Rams' work for Braun needs little introduction, and neither, really, does the man himself, since he's become an icon to a growing set that identifies with design, whether for reasons of style, commerce, or a notion of "design thinking." The rise in general interest, and spotlights like the film Objectified, make it hard to approach Rams' appliances and electronics without seeing them through the popular narrative: how newly affluent post-World War II Germany set the stage for thoughtful and experimental, yet approachable and useful, product design, and gave rise to a singularly inspiring body of work, that Jonathan Ives at Apple took as a starting point, and used to fuel the rise of the computer and electronics maker to its position as technological, and cultural, powerhouse. It's a convincing story, especially as Rams himself lauds the work of Apple, a company that has risen to one of the world's most valued and respected.
With this setting in mind, curator Joseph Becker staged the San Francisco incarnation of the exhibit to engage the audience in Ives' backyard, and to gently provoke it to live up to a potential that he feels Rams work anticipates. Part of Becker's approach included expanding the legacy section—as much to turn up the challenge to designers as to demonstrate that Rams' achievements inspired others.
Having trained as an architect, Becker took a hands-on approach to the the show, and details like signage are well considered, used as much to confront viewers as to impart facts. Provocations like, "Question everything generally thought to be obvious" hover over the tables of neat, dense assemblages of products, while a whole wall of the legacy section is taken up with the text of Rams "10 Principles of Good Design" and accompanying commentary.

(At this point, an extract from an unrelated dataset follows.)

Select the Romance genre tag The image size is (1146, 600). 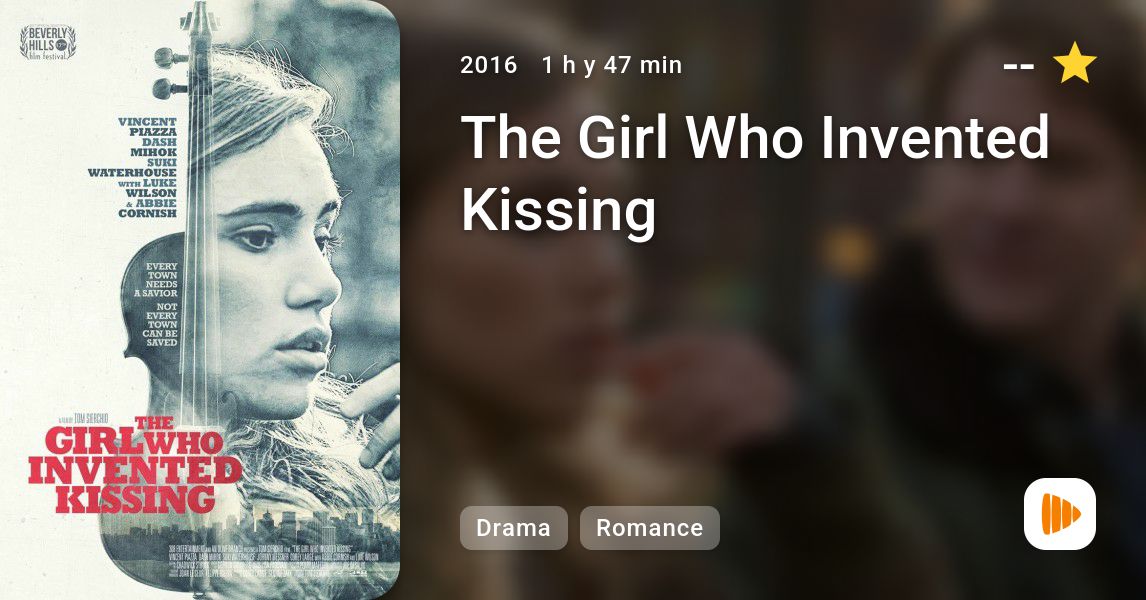[649, 528]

Becker describes these principles as, "digestible tidbits of the philosophy that you can take," and in context of the representative examples of Rams' influence—whether Leon Ransmeier's discreet humidifier; Teenage Electronics' spare yet friendly synthesizer, or Naoto Fukasawa's portable television set—it is also clearly meant to function as a set of measures to hold them up against.

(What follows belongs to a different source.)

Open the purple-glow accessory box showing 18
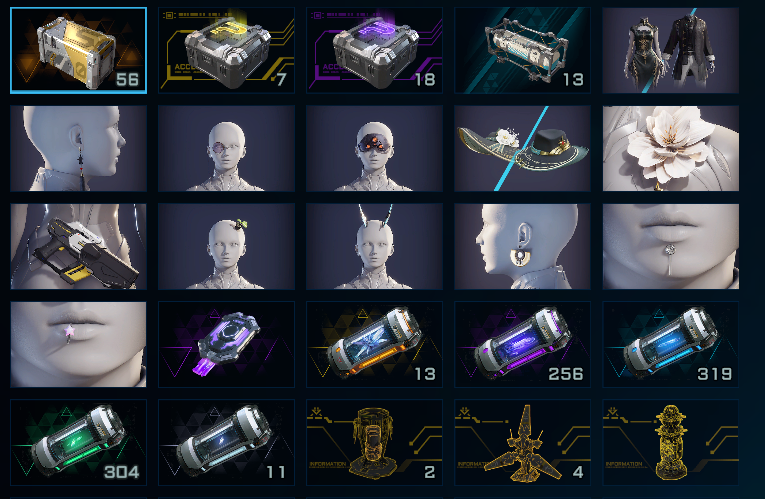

There are a couple important differences in SFMOMA's staging of the exhibition. Size constraints forced a reduction from 400 pieces to 200. The San Francisco run also starts uniquely with Rams' furniture designs for Vitsoe, including shelving and seating systems. While this is some of his least famous work, unlike most other pieces, it is still in production.
Aside from a reminder of lesser-known, key work, starting with the furniture highlights the significance of Rams designing products as systems that could withstand change. It was an important approach to the time. The 606 Universal Shelving System, and the 620 Chair Program, Rams' modular approaches to storage and seating, were, for instance, early 1960s contemporaries of the innovative IBM System/360. A modular approach to computing, System/360 introduced the idea of a single operating system that ran across a line of computers, an innovation that allowed buyers to adjust and scale with much less disruption. This forerunner of Apple's operating system may just be an example of the zeitgeist. The fact that a systems approach is more deeply necessary in the massively complex world of computing than the stable realm of furniture is perhaps a reason that the legacy of Rams work seems even more potent in Apple's hands than Ikea's.

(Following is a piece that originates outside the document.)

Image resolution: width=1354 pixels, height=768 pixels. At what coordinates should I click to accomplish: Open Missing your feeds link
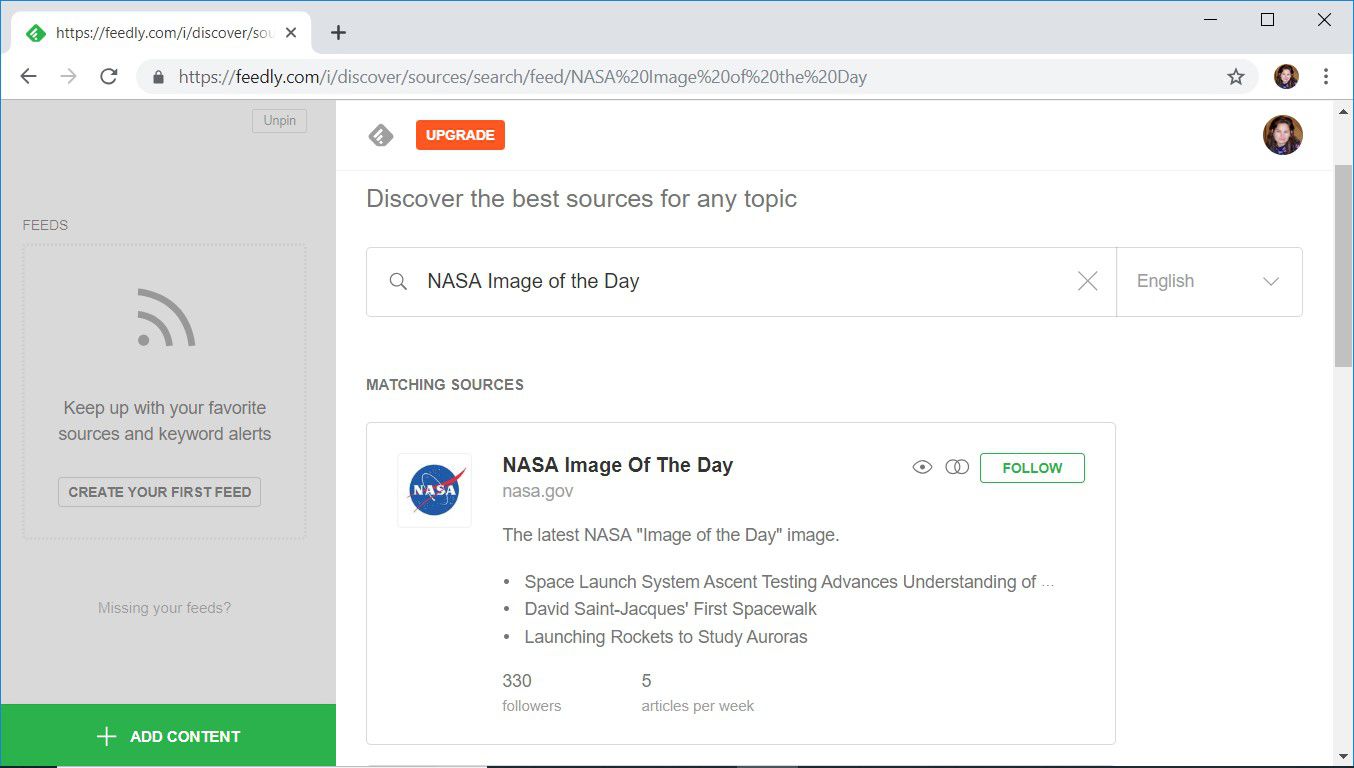163,607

The fact that a systems approach is more deeply necessary in the massively complex world of computing than the stable realm of furniture is perhaps a reason that the legacy of Rams work seems even more potent in Apple's hands than Ikea's.
It's smart to group Rams with Ives, but that popular story should include all the others who have contributed to the thread rationalizing interface, and why designers of virtual goods must pick up the torch as much as any. Being able to use less effort to fluently make sense of vast amounts information is a key task of our time. As operating systems let us reliably and meaningfully interact with millions of tiny switches, interface design systems facilitate our growing and intimate relationships with the the rest of the world.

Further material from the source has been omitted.